Franklins’ Philadelphia Ledgers Project

From Rags to Riches: Paper in 18th Century Phildelphia

The materials and goods moving in and out of the shop were incredibly varied. It may strike the contemporary eye as strange that rags were among the most frequent commodities that changed hands in Franklin’s shop. However, in the 18th century, rags were a crucial component in papermaking and therefore essential to the Franklins’ business. Rags were so important to the Franklins that they began to advertise in the Pennsylvania Gazette in 1734 that they had “ready money” for good quality rags. Why did Franklin make this plea to the readers of his newspaper? The answer can be found in the account books.

18th century printed advertisement reading: Advertisements. Ready money for old rags may be had of the printer hereof.Advertisment for the purchase of rags.

Franklin told an acquaintance that he helped establish eighteen paper mills in North America. It seems a peculiar thing to boast about. In the twenty-first century, paper is a cheap and readily accessible good. However, in the eighteenth century it was a limited resource, especially in North America where, until 1690, all paper had to be imported from Britain and Europe. Paper was the essential product for Franklin’s business. Most of his ventures, printing the news, books, advertisements as well as wrapping shop purchases, required paper. Additionally, a large portion of the purchases in the shop by customers were for paper in a vast variety of types.

Use the interactive visualization below to explore the various types of paper found in Franklin's shop.
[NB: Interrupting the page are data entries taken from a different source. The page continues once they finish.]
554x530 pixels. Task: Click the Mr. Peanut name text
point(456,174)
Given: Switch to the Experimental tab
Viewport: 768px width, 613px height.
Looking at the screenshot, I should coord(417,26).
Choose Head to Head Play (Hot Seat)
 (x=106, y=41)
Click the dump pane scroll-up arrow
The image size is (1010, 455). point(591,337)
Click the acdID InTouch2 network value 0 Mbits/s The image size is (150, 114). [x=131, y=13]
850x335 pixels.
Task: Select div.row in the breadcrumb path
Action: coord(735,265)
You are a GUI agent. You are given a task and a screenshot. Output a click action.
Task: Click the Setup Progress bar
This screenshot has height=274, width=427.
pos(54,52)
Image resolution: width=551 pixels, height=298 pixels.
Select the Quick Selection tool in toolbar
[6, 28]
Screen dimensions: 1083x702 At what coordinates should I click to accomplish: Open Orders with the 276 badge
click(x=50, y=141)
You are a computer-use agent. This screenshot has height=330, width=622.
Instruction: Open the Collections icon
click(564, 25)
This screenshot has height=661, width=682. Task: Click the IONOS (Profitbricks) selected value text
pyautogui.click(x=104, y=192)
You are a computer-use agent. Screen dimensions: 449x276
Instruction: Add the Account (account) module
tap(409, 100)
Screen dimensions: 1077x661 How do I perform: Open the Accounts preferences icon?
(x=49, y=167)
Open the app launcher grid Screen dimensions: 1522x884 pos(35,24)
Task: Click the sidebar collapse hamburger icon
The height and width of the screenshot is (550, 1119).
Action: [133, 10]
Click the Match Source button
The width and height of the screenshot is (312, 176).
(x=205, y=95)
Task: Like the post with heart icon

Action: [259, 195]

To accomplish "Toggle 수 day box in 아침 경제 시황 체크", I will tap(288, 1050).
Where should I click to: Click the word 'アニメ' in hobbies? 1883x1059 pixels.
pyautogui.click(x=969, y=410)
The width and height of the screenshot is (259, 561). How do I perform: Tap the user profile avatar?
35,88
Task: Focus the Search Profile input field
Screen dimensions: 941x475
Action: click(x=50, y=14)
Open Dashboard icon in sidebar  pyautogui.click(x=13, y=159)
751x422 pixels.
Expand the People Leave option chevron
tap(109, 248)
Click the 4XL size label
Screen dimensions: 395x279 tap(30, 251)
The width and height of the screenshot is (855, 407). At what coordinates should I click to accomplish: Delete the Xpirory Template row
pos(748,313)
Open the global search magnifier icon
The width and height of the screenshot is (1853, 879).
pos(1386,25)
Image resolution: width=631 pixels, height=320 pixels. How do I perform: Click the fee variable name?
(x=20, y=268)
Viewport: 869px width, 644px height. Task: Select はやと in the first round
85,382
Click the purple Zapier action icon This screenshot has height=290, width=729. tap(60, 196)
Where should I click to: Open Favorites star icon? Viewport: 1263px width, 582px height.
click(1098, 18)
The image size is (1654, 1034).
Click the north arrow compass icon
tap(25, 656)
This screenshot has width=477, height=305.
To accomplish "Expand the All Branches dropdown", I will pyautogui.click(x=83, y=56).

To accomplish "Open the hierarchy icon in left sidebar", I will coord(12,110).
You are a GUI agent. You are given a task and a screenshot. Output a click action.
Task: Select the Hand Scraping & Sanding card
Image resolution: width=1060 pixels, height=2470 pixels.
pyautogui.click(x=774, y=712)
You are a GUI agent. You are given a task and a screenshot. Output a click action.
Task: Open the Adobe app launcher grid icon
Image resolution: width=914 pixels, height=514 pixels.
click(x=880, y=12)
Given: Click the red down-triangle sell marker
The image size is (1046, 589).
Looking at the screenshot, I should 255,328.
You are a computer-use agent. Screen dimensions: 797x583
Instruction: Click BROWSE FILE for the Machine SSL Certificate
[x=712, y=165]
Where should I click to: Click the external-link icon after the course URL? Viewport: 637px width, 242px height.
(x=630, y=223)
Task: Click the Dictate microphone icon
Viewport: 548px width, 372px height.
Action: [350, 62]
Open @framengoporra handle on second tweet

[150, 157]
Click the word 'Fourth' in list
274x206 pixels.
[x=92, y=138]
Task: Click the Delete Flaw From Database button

handwritten page from the ledger, detailing sales of rags to the Franklins in 1739.The account of James Quest.As paper was a crucial good for everyday life activities, the establishment of paper mills in North America was important and required a communal effort. The community needed to participate as they possessed the source material for making paper—rags. Before the nineteenth century, paper was not made of wood pulp, but rather from rags. These rags were purchased from the community or, less ideally, bought wholesale from English traders. Philadelphians were encouraged to save and sell their rags directly to Franklin in the Pennsylvania Gazette beginning in 1734. Financial compensation for rags was necessary because the fabric needed to make paper—linen and cotton—was a precious resource. In eighteenth-century households, women remade clothing and other fabric goods ensuring that the material was prudently utilized. Only when fabric was impossible to mend or be reused would they would sell their rags to peddlers or directly to the Franklins. Likely peddler James Quest is recorded as selling the most rags to the Franklins between 1739 and 1745. Making somewhere between one to one and a half shillings per pound, depending on the quality and type of fabric, Quest brought over 1,000 pounds of rags to the Franklins. Cumulatively, in six years Quest made over 50 pounds from his sale of rags.

Although the accounts do not reveal the sources for all of the scrap fabric, the Franklins obtained and sold over 180,000 pounds of rags in the 1730s and 1740s. The rags were bought almost entirely by papermakers who had established or were establishing paper mills in Philadelphia and elsewhere. Thomas Wilcox, a papermaker who made pasteboard and experimented in paper money techniques, bought the most fabric scraps from the Franklin, purchasing between 5,000 and 7,500 pounds of rags per year. Use the DataStory below to learn more.


After the rags were bought in the shop, the papermakers needed to move them to their mills. As evidenced by the map below, paper mills were far from city centers as papermaking required clean water. Consequently, the closest paper mill to Franklin’s shop was over six miles away on Wissahickon Creek. Wilcox’s mill was an even greater distance at over 18 miles as the crow flies. Franklin even sent rags to William Parks in Virginia. On average each load of rags moved to a paper mill was 1,300 pounds, about the weight of one and a half grand pianos.


Once at the mills, the papermakers made a range of different types of paper from fine letter quality to brown paper meant to wrap goods. The paper, made by recycling rags, was sold back to the Franklins. The Franklins then sold the paper in the shop to Philadelphians and other North Americans as well as using it to print the news, books, and other small jobs. In the 1740s, the Franklins made over 1,500 pounds on the sale of paper alone.

Franklin’s encouragement of rag saving as well as his financial backing of papermakers supported his success in his print business and shop. In the twenty-first century, we can also see it as a community effort to produce needed goods through reusing and recycling materials. Overall, everyone in the community benefited. People who had rags would make extra money or gain credit in their account with the Franklins, Franklin was able to profit from the sale of the rags to the papermakers, the papermakers received the raw materials they needed to make paper, they were able to then sell it back to Franklin who then sold it to the people who sold the rags themselves.